### [ASSIGNMENT]
Write out the whole listing exactly as it is written below.

### [TASK INPUT]

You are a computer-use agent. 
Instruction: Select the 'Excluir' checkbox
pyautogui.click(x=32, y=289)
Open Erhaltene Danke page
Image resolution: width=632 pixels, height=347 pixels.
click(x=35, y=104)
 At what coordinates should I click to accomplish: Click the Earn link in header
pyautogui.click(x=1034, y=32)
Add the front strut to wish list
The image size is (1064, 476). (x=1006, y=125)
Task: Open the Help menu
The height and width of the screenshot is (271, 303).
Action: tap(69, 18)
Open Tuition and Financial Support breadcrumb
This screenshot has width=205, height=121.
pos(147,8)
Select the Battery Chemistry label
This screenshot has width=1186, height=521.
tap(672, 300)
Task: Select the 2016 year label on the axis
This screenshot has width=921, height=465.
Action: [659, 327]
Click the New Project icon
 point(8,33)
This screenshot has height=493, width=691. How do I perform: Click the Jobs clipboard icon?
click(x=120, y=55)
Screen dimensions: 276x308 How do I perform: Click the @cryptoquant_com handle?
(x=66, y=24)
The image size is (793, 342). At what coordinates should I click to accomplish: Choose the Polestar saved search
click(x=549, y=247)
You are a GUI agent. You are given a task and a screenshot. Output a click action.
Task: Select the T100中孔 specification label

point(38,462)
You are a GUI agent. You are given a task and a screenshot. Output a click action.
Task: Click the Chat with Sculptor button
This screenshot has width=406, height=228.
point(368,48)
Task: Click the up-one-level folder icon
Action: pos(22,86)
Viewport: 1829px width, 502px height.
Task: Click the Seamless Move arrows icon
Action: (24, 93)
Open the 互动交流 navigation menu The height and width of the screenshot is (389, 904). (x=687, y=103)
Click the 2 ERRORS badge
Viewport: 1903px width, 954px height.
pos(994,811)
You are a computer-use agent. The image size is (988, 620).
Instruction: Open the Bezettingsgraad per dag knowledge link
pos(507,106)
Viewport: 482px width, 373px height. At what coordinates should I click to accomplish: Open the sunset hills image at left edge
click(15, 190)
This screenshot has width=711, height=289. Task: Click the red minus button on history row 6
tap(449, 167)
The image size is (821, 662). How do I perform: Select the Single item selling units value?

### [RESULT OF THE TASK]
You are a computer-use agent. 
Instruction: Select the 'Excluir' checkbox
pyautogui.click(x=32, y=289)
Open Erhaltene Danke page
Image resolution: width=632 pixels, height=347 pixels.
click(x=35, y=104)
 At what coordinates should I click to accomplish: Click the Earn link in header
pyautogui.click(x=1034, y=32)
Add the front strut to wish list
The image size is (1064, 476). (x=1006, y=125)
Task: Open the Help menu
The height and width of the screenshot is (271, 303).
Action: tap(69, 18)
Open Tuition and Financial Support breadcrumb
This screenshot has width=205, height=121.
pos(147,8)
Select the Battery Chemistry label
This screenshot has width=1186, height=521.
tap(672, 300)
Task: Select the 2016 year label on the axis
This screenshot has width=921, height=465.
Action: [659, 327]
Click the New Project icon
 point(8,33)
This screenshot has height=493, width=691. How do I perform: Click the Jobs clipboard icon?
click(x=120, y=55)
Screen dimensions: 276x308 How do I perform: Click the @cryptoquant_com handle?
(x=66, y=24)
The image size is (793, 342). At what coordinates should I click to accomplish: Choose the Polestar saved search
click(x=549, y=247)
You are a GUI agent. You are given a task and a screenshot. Output a click action.
Task: Select the T100中孔 specification label

point(38,462)
You are a GUI agent. You are given a task and a screenshot. Output a click action.
Task: Click the Chat with Sculptor button
This screenshot has width=406, height=228.
point(368,48)
Task: Click the up-one-level folder icon
Action: pos(22,86)
Viewport: 1829px width, 502px height.
Task: Click the Seamless Move arrows icon
Action: (24, 93)
Open the 互动交流 navigation menu The height and width of the screenshot is (389, 904). (x=687, y=103)
Click the 2 ERRORS badge
Viewport: 1903px width, 954px height.
pos(994,811)
You are a computer-use agent. The image size is (988, 620).
Instruction: Open the Bezettingsgraad per dag knowledge link
pos(507,106)
Viewport: 482px width, 373px height. At what coordinates should I click to accomplish: Open the sunset hills image at left edge
click(15, 190)
This screenshot has width=711, height=289. Task: Click the red minus button on history row 6
tap(449, 167)
The image size is (821, 662). How do I perform: Select the Single item selling units value?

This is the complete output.